In the previous Pandas dataframe, we created a new column by combining the other columns in some meaningful way. In this section, we will practice dataframe manipulations. To begin, let's create a small dataframe containing synthetic data as follows --- "A large rainstorm hit the imaginary country of Datapan. The following dataset contains city names, city populations, and accumulated rainfall (in inches)": 

In [16]:
column_labels = ['city', 'rainfall_in', 'population']
location_1 = ['alicetown', 17.0, 355]
location_2 = ['bobburg', 45.5, 1001]
location_3 = ['charlie city', 1.5, 845]

locations = [location_1, location_2, location_3]
rain_df = pd.DataFrame(locations, columns=column_labels)
rain_df


Unnamed: 0,city,rainfall_in,population
0,alicetown,17.0,355
1,bobburg,45.5,1001
2,charlie city,1.5,845


### Action 1. Reading columns.
-----------------------------------
Let's say that you want to 'select' the values in some number of dataframe columns. You can select just one column using `df["column_name"]` or multiple columns as follows `df[["column_name_1", "column_name_2"]]`. See the following...

In [35]:
# Select only the rainfall_in column. 
new_df = rain_df["rainfall_in"]
new_df

0    17.0
1    45.5
2     1.5
Name: rainfall_in, dtype: float64

In [20]:
# Select both the city and population columns. 
rain_df[["city", "population"]]

Unnamed: 0,city,population
0,alicetown,355
1,bobburg,1001
2,charlie city,845


### Action 2. Creating a new column. 
------------------------------------------
Let's say that you want to create a new column in Pandas. This can be done by setting a column to a value by using the `df["column_name"] = ...` notation. Let's create some new columns, as follows: 

In [22]:
# A. Create a new column that adds 7 and 10. 
rain_df['7_plus_10'] = 7 + 10
rain_df

Unnamed: 0,city,rainfall_in,population,7_plus_10
0,alicetown,17.0,355,17
1,bobburg,45.5,1001,17
2,charlie city,1.5,845,17


In [26]:
# B. Create a new column that counts how many 'hundreds' of people there are.
rain_df['population_hundreds'] = rain_df["population"] / 100
rain_df

Unnamed: 0,city,rainfall_in,population,7_plus_10,population_hundreds
0,alicetown,17.0,355,17,3.55
1,bobburg,45.5,1001,17,10.01
2,charlie city,1.5,845,17,8.45


In [29]:
# C. Create a new column that subtracts the rainfall from the population. 
rain_df['pop_minus_rain'] = rain_df['population'] - rain_df['rainfall_in']
rain_df  # The pop_minus_rain column might be useless, but we sure are getting good at Pandas! 

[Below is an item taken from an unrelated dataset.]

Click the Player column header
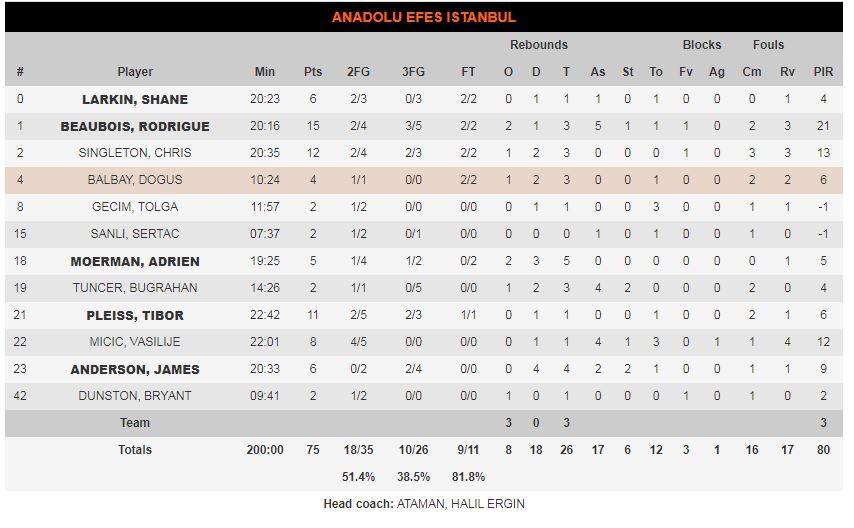Viewport: 854px width, 528px height. coord(135,72)
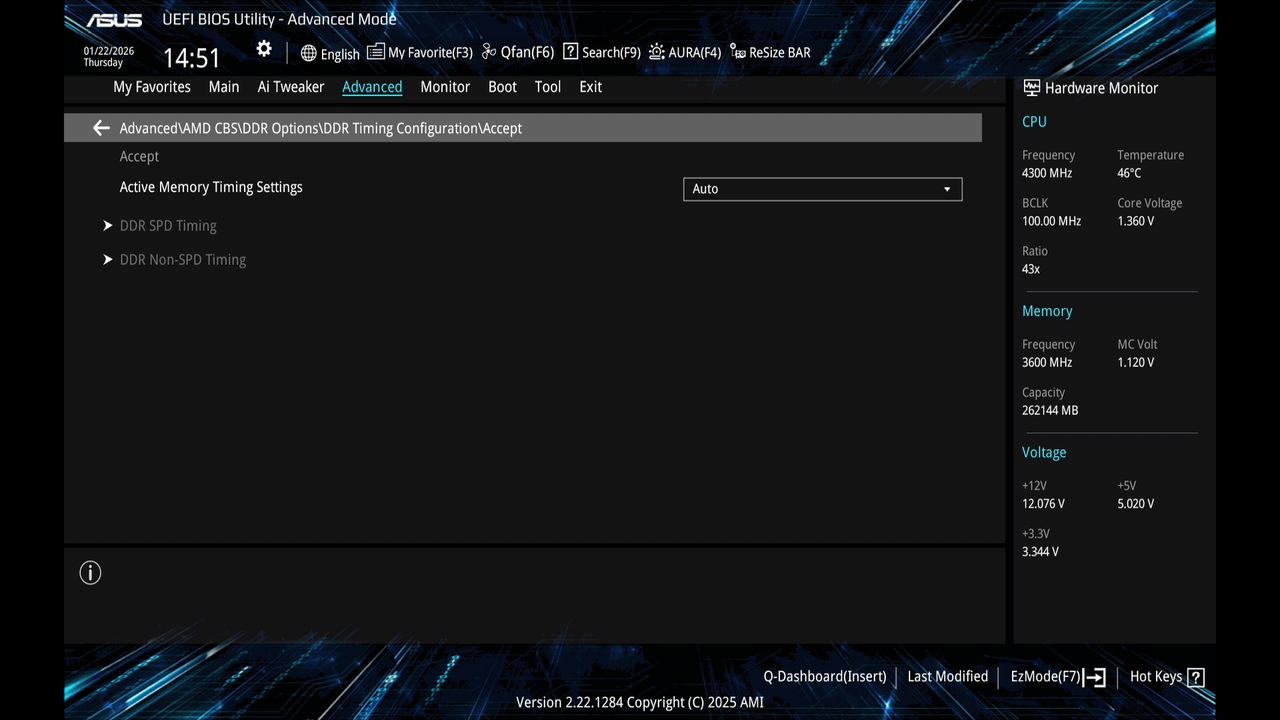Screen dimensions: 1280x720
Task: Click the back arrow in the breadcrumb bar
Action: tap(100, 128)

Unnamed: 0,city,rainfall_in,population,7_plus_10,population_hundreds,pop_minus_rain
0,alicetown,17.0,355,17,3.55,338.0
1,bobburg,45.5,1001,17,10.01,955.5
2,charlie city,1.5,845,17,8.45,843.5


### Action 3. Column statistics. 
-------------------------------------
As data scientists, we often want to know *something* about entire columns of data. 

Pandas provides a number of utilities to compute column **aggregates**, as follows: 

- **sum**: add up elements in a column. 
- **mean**: compute the average of the column. 
- **min**: find the minimum value(s) of a column. 
- **max**: find the maximum value(s) of a column. 

In [42]:
rain_min = rain_df['rainfall_in'].min()
rain_max = rain_df['rainfall_in'].max()
rain_mean = rain_df['rainfall_in'].mean()
rain_sum = rain_df['rainfall_in'].sum()

print(f"Rainfall min: {rain_min}\nRainfall max: {rain_max}\nRainfall Mean: {rain_mean}\nRainfall Sum: {rain_sum}")

Rainfall min: 1.5
Rainfall max: 45.5
Rainfall Mean: 21.333333333333332
Rainfall Sum: 64.0


### Coding Exercise
Perform the following dataframe manipulation exercises! Fill in the "???" with the proper Python code!

In [49]:
# Before, we begin, let us clear out our 'practice columns'.
rain_df = rain_df.drop(['7_plus_10', 'population_hundreds', 'pop_minus_rain'], axis=1, errors='ignore')
rain_df

Unnamed: 0,city,rainfall_in,population
0,alicetown,17.0,355
1,bobburg,45.5,1001
2,charlie city,1.5,845


***1. Print out a version of `rain_df` containing only city names and populations. Call this dataframe `city_info_df`.***

In [None]:
# Put your answer here!
city_info_df = rain_df???

***2. Create a column called rainfall_per_capita that is the total rainfall per person *hint: see Outcome variable*.***

In [None]:
# Put your answer here! 
rainfall_df[???] = rainfall_df??? ??? rainfall_df["population"]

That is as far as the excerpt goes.